Now we will use these features to build a classification model.

!DISCLAIMER!

This is NOT a modelling workshop so we wont be spending a lot of time in this task.  

#### 🔄 Task

Since we can utilize our data science skills here, feel free to build a model that works for you. The purpose of this exercise is to build a simple functioning model that we can work with later.(there is no one solution here) 

In [None]:
# your code here

One example of a classification model is a random forest model, as built below:

In [13]:
# Create training and test split
X = inspection_data_for_training.drop(
    columns=[
        "license_",
        "RESULTS",
        "inspection_id",
        "dba_name",
        "aka_name",
        "inspection_type",
        "violations",
        "count_violations",
        "inspection_date",
        "zip",
    ]
)
y = inspection_data_for_training[["RESULTS"]]

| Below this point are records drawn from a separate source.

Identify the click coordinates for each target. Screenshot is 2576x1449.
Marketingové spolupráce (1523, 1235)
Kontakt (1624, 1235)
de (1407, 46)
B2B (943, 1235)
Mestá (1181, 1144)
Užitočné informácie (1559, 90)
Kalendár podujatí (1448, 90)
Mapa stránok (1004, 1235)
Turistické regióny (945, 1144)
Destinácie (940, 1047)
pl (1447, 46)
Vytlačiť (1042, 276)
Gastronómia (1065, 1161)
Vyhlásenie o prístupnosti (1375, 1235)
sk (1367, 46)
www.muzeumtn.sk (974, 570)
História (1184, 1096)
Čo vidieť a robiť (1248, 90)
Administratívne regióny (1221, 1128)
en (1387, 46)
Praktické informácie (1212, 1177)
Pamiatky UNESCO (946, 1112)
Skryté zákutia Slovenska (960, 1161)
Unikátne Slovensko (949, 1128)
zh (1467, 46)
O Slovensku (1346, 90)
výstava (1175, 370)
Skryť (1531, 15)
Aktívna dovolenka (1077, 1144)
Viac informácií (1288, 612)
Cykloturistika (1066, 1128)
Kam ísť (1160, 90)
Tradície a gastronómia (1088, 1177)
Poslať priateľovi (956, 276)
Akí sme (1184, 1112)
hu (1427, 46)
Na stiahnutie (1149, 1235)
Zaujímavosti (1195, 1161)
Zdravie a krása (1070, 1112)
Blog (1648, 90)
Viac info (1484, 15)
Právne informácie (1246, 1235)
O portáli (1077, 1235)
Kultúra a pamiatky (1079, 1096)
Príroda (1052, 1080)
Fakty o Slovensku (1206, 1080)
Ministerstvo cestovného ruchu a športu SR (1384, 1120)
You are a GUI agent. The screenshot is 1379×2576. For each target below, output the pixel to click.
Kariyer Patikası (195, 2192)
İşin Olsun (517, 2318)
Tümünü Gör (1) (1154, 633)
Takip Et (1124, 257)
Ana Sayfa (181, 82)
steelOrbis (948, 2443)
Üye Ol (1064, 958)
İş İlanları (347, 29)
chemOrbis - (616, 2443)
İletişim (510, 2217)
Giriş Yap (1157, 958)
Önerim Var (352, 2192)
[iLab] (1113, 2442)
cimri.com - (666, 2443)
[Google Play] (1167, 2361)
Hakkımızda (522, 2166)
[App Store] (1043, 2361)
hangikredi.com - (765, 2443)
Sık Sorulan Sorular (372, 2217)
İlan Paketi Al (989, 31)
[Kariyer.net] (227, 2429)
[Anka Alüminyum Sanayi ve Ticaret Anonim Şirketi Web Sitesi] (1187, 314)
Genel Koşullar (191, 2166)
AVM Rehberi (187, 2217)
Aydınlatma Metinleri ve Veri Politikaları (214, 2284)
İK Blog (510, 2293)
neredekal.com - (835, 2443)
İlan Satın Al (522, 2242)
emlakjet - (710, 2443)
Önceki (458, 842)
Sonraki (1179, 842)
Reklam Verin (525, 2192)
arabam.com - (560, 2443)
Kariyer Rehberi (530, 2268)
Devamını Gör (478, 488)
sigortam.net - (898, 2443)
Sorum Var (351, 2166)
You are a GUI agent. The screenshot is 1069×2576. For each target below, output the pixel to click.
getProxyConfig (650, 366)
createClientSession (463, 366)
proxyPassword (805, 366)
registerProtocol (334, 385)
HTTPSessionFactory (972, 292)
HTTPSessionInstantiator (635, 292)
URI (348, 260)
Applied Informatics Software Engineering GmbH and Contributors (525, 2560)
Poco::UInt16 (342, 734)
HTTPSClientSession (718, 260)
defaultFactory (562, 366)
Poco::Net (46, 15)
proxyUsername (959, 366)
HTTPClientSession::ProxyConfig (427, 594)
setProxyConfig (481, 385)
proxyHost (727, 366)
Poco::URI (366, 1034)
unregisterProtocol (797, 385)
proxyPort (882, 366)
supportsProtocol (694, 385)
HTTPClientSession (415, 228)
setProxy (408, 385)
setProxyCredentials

X_train, X_test, y_train, y_test = train_test_split(X, y)

In [14]:
# Train a random forest model
clf = RandomForestClassifier(max_depth=10, random_state=0)
clf.fit(X_train, np.ravel(y_train))

In [15]:
# test predictions
y_pred = clf.predict(X_test)


In [16]:
mse = metrics.mean_squared_error(y_test, y_pred)

print(np.sqrt(mse))

0.5789290259492332


### Task 4 - Vetiver model deployment

Now that we have a functioning model, we will use the *vetiver* framework to deploy it to Posit Connect

#### 🔄 Task

In this task:
- Install the *vetiver* and *pins* package in your virtual environment
- Convert your model to a Vetiver model
- Add a model board for workshop Posit Connect instance
- Use *vetiver*'s vetiver_pin_write function to deploy the model as a pin on to Connect
- Use *vetiver*'s deploy_rsconnect function to deploy the model as an API on to Connect
- Test out the API using the *vetiver.predict* function

In [None]:
# your code here

# start by creating a vetiver model
v = vetiver.VetiverModel(
    # change username in model name
    model=..., model_name="[USER.NAME]/inspection_results", prototype_data=X_train[:1]
)
# then create a pins model board for Connect
model_board = pins.board_connect(
    server_url=...,
    api_key=...,
    allow_pickle_read=True
)

# use vetiver_pin_write to write the moel as a pin
vetiver.vetiver_pin_write(board=..., model=...)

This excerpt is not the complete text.